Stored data
********************

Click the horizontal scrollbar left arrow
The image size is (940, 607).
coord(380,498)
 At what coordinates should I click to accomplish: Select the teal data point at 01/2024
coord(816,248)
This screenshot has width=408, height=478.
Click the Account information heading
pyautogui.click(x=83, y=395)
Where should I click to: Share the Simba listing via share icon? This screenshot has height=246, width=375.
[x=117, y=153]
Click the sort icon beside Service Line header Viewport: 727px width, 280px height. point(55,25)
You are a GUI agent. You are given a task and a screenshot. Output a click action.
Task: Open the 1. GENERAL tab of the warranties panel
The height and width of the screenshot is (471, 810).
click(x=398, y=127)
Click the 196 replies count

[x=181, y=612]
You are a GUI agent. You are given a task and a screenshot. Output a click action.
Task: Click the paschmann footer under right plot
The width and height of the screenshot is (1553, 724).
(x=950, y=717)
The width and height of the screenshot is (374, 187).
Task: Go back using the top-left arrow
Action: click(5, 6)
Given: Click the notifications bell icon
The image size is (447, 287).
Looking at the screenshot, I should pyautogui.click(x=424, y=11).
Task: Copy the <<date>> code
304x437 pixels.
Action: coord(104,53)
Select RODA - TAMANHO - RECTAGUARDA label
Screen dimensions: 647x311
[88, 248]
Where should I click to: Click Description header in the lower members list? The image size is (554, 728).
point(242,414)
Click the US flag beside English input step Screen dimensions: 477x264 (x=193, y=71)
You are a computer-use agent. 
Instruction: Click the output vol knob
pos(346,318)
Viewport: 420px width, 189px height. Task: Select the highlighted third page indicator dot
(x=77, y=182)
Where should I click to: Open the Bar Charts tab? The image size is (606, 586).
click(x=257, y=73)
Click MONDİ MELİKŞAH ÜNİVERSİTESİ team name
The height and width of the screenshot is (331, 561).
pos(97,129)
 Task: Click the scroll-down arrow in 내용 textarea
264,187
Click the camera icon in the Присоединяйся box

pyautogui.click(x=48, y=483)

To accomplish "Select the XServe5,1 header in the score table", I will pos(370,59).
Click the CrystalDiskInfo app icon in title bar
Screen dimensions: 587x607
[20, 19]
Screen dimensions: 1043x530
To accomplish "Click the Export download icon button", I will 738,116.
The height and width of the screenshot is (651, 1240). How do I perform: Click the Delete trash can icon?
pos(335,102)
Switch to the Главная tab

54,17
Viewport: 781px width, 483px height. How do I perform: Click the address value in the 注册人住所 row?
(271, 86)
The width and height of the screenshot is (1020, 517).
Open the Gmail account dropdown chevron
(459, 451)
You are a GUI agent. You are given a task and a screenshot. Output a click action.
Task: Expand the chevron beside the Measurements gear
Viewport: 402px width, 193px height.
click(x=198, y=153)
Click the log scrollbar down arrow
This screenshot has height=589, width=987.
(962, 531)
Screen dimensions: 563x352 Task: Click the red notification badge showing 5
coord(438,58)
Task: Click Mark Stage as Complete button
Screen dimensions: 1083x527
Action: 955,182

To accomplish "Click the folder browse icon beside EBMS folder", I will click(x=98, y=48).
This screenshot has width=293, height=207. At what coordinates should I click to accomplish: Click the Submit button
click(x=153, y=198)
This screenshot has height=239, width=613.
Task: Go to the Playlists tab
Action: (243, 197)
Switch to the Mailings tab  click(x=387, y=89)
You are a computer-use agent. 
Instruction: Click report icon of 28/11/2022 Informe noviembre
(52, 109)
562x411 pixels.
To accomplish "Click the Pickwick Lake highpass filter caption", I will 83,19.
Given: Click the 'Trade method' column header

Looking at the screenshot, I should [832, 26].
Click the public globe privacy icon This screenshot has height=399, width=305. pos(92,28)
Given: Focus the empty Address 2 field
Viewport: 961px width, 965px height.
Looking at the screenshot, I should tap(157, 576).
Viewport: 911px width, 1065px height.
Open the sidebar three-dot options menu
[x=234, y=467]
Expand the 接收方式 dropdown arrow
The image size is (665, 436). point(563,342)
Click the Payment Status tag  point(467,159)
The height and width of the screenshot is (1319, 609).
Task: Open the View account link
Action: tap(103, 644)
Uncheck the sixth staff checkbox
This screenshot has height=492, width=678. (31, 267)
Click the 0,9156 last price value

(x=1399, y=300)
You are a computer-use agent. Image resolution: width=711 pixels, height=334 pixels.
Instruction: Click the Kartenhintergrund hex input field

********************

Task directions
Retype the records in their entirety, matching each one exactly.

Final answer
Click the horizontal scrollbar left arrow
The image size is (940, 607).
coord(380,498)
 At what coordinates should I click to accomplish: Select the teal data point at 01/2024
coord(816,248)
This screenshot has width=408, height=478.
Click the Account information heading
pyautogui.click(x=83, y=395)
Where should I click to: Share the Simba listing via share icon? This screenshot has height=246, width=375.
[x=117, y=153]
Click the sort icon beside Service Line header Viewport: 727px width, 280px height. point(55,25)
You are a GUI agent. You are given a task and a screenshot. Output a click action.
Task: Open the 1. GENERAL tab of the warranties panel
The height and width of the screenshot is (471, 810).
click(x=398, y=127)
Click the 196 replies count

[x=181, y=612]
You are a GUI agent. You are given a task and a screenshot. Output a click action.
Task: Click the paschmann footer under right plot
The width and height of the screenshot is (1553, 724).
(x=950, y=717)
The width and height of the screenshot is (374, 187).
Task: Go back using the top-left arrow
Action: click(5, 6)
Given: Click the notifications bell icon
The image size is (447, 287).
Looking at the screenshot, I should pyautogui.click(x=424, y=11).
Task: Copy the <<date>> code
304x437 pixels.
Action: coord(104,53)
Select RODA - TAMANHO - RECTAGUARDA label
Screen dimensions: 647x311
[88, 248]
Where should I click to: Click Description header in the lower members list? The image size is (554, 728).
point(242,414)
Click the US flag beside English input step Screen dimensions: 477x264 (x=193, y=71)
You are a computer-use agent. 
Instruction: Click the output vol knob
pos(346,318)
Viewport: 420px width, 189px height. Task: Select the highlighted third page indicator dot
(x=77, y=182)
Where should I click to: Open the Bar Charts tab? The image size is (606, 586).
click(x=257, y=73)
Click MONDİ MELİKŞAH ÜNİVERSİTESİ team name
The height and width of the screenshot is (331, 561).
pos(97,129)
 Task: Click the scroll-down arrow in 내용 textarea
264,187
Click the camera icon in the Присоединяйся box

pyautogui.click(x=48, y=483)

To accomplish "Select the XServe5,1 header in the score table", I will pos(370,59).
Click the CrystalDiskInfo app icon in title bar
Screen dimensions: 587x607
[20, 19]
Screen dimensions: 1043x530
To accomplish "Click the Export download icon button", I will 738,116.
The height and width of the screenshot is (651, 1240). How do I perform: Click the Delete trash can icon?
pos(335,102)
Switch to the Главная tab

54,17
Viewport: 781px width, 483px height. How do I perform: Click the address value in the 注册人住所 row?
(271, 86)
The width and height of the screenshot is (1020, 517).
Open the Gmail account dropdown chevron
(459, 451)
You are a GUI agent. You are given a task and a screenshot. Output a click action.
Task: Expand the chevron beside the Measurements gear
Viewport: 402px width, 193px height.
click(x=198, y=153)
Click the log scrollbar down arrow
This screenshot has height=589, width=987.
(962, 531)
Screen dimensions: 563x352 Task: Click the red notification badge showing 5
coord(438,58)
Task: Click Mark Stage as Complete button
Screen dimensions: 1083x527
Action: 955,182

To accomplish "Click the folder browse icon beside EBMS folder", I will click(x=98, y=48).
This screenshot has width=293, height=207. At what coordinates should I click to accomplish: Click the Submit button
click(x=153, y=198)
This screenshot has height=239, width=613.
Task: Go to the Playlists tab
Action: (243, 197)
Switch to the Mailings tab  click(x=387, y=89)
You are a computer-use agent. 
Instruction: Click report icon of 28/11/2022 Informe noviembre
(52, 109)
562x411 pixels.
To accomplish "Click the Pickwick Lake highpass filter caption", I will 83,19.
Given: Click the 'Trade method' column header

Looking at the screenshot, I should [832, 26].
Click the public globe privacy icon This screenshot has height=399, width=305. pos(92,28)
Given: Focus the empty Address 2 field
Viewport: 961px width, 965px height.
Looking at the screenshot, I should tap(157, 576).
Viewport: 911px width, 1065px height.
Open the sidebar three-dot options menu
[x=234, y=467]
Expand the 接收方式 dropdown arrow
The image size is (665, 436). point(563,342)
Click the Payment Status tag  point(467,159)
The height and width of the screenshot is (1319, 609).
Task: Open the View account link
Action: tap(103, 644)
Uncheck the sixth staff checkbox
This screenshot has height=492, width=678. (31, 267)
Click the 0,9156 last price value

(x=1399, y=300)
You are a computer-use agent. Image resolution: width=711 pixels, height=334 pixels.
Instruction: Click the Kartenhintergrund hex input field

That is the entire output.